======== KUTIPAN ========
Jika sperma yang membawa kromosom X membuahi sel telur (yang juga membawa X), hasilnya adalah embrio XX, yang akan berkembang menjadi anak perempuan.
Jika sperma yang membawa kromosom Y membuahi sel telur (yang membawa X), hasilnya adalah embrio XY, yang akan berkembang menjadi anak laki-laki.
Dari sini jelas, peran ayah dalam menentukan jenis kelamin anak sangat krusial, karena sperma ayah adalah satu-satunya sumber kromosom Y. Ibu tidak memiliki kromosom Y. Jadi, secara alami, peluang untuk mendapatkan anak laki-laki atau perempuan adalah sekitar 50:50.
Mitos dan Metode Populer yang Tidak Terbukti Ilmiah
Selama berabad-abad, berbagai "metode penentuan jenis kelamin" telah muncul dan populer. Beberapa yang sering disebut antara lain:
Diet Khusus: Ada keyakinan bahwa mengonsumsi makanan tertentu (misalnya, lebih banyak daging dan makanan asin untuk anak laki-laki, atau produk susu dan sayuran untuk anak perempuan) dapat mengubah pH lingkungan rahim, sehingga lebih menguntungkan sperma X atau Y.
Waktu Berhubungan Intim: Metode Shettles, misalnya, menyarankan berhubungan intim beberapa hari sebelum ovulasi untuk anak perempuan (karena sperma X dianggap lebih lambat tapi lebih tahan lama) atau tepat pada hari ovulasi untuk anak laki-laki (karena sperma Y dianggap lebih cepat tapi kurang tahan lama).
======== DATA YANG DISEDIAKAN ========
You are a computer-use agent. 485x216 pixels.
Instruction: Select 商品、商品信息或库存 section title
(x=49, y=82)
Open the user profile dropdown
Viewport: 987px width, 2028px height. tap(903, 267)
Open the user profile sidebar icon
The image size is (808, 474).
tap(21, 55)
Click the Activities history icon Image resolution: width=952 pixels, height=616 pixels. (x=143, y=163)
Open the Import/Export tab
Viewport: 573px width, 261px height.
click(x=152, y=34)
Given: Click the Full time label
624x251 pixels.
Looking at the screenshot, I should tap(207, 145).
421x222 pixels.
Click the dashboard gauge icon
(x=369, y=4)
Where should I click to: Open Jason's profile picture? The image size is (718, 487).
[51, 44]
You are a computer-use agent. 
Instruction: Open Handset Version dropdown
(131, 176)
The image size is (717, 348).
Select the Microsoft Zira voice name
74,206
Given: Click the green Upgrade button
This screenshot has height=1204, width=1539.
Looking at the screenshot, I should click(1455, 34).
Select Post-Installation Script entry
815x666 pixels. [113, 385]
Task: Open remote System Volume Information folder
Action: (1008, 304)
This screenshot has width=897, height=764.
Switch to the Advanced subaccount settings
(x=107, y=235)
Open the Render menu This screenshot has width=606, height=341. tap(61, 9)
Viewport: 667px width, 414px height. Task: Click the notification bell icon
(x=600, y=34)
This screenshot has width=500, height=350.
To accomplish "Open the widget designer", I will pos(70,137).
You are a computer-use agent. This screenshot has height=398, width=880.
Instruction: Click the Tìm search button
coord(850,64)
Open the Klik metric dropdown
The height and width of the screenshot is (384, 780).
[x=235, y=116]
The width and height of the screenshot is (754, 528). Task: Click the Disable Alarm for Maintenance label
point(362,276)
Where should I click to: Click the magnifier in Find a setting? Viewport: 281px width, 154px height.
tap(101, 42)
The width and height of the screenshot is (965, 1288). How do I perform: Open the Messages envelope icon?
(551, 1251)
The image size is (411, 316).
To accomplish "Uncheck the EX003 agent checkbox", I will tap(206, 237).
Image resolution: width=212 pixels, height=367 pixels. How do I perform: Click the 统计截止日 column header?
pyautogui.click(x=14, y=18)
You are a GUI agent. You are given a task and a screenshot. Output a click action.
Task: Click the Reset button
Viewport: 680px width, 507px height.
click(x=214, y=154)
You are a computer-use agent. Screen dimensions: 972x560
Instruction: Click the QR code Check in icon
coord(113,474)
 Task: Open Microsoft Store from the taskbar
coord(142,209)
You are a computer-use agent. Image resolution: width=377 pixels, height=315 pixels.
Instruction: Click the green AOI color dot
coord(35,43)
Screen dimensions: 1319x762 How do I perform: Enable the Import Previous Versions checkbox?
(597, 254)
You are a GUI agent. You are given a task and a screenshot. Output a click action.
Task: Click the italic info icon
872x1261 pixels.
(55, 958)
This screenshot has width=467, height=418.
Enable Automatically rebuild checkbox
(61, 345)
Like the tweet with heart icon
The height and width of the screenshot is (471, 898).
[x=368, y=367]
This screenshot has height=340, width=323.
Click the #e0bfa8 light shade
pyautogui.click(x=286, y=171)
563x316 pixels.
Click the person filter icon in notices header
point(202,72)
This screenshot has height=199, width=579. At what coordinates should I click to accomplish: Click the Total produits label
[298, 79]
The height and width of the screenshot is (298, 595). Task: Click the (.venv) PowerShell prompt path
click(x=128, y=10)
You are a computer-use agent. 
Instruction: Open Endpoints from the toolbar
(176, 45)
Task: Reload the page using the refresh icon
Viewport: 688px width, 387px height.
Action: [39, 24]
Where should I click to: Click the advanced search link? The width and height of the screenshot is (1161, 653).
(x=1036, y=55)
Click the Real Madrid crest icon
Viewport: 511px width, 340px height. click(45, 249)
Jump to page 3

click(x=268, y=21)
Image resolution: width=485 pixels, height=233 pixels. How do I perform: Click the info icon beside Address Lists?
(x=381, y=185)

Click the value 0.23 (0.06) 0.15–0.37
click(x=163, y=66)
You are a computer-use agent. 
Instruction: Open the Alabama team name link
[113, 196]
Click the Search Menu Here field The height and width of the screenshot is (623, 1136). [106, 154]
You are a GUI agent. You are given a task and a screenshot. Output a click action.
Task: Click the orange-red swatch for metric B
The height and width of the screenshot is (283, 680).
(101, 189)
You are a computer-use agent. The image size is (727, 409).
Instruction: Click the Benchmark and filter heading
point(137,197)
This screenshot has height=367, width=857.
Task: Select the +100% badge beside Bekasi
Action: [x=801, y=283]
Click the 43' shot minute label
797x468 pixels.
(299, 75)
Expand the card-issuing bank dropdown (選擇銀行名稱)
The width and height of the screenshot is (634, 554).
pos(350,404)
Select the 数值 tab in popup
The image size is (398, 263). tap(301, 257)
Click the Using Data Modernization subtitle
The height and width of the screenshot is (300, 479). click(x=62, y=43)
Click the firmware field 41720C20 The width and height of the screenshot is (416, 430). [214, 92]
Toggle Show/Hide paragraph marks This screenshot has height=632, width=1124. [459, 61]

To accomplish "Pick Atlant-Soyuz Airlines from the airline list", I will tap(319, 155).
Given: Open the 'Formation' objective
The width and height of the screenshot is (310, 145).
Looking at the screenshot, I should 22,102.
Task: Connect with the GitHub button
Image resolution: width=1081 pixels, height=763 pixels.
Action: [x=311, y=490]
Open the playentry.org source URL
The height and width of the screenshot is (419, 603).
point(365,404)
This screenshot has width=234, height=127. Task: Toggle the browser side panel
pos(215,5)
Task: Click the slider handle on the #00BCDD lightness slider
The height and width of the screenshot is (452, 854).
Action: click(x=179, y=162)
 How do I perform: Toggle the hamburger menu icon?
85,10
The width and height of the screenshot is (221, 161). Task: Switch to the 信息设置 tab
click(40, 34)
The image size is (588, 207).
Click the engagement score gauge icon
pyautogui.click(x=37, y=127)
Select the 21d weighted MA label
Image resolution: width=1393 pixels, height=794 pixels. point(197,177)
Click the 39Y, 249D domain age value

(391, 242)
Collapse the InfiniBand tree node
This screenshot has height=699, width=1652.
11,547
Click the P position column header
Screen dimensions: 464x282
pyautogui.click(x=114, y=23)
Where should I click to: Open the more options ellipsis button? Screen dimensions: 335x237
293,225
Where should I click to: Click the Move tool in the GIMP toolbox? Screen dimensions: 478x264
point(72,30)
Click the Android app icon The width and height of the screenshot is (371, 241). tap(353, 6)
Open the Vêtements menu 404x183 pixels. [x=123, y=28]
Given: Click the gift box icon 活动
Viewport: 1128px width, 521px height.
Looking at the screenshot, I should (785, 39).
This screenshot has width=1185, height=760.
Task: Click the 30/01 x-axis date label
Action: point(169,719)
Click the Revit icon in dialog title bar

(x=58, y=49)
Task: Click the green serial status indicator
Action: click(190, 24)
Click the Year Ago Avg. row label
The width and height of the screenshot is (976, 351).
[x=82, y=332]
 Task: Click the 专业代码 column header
========
## KETENTUAN TUGAS
Salin tanpa perubahan bagian kutipan tentang penentuan jenis kelamin anak, mulai dari "Mitos dan Metode" sampai dengan "sperma X atau Y.". Baris-baris data tersebut sama sekali tidak dipakai dalam pengerjaan tugas.

## KOTAK JAWABAN
Mitos dan Metode Populer yang Tidak Terbukti Ilmiah
Selama berabad-abad, berbagai "metode penentuan jenis kelamin" telah muncul dan populer. Beberapa yang sering disebut antara lain:
Diet Khusus: Ada keyakinan bahwa mengonsumsi makanan tertentu (misalnya, lebih banyak daging dan makanan asin untuk anak laki-laki, atau produk susu dan sayuran untuk anak perempuan) dapat mengubah pH lingkungan rahim, sehingga lebih menguntungkan sperma X atau Y.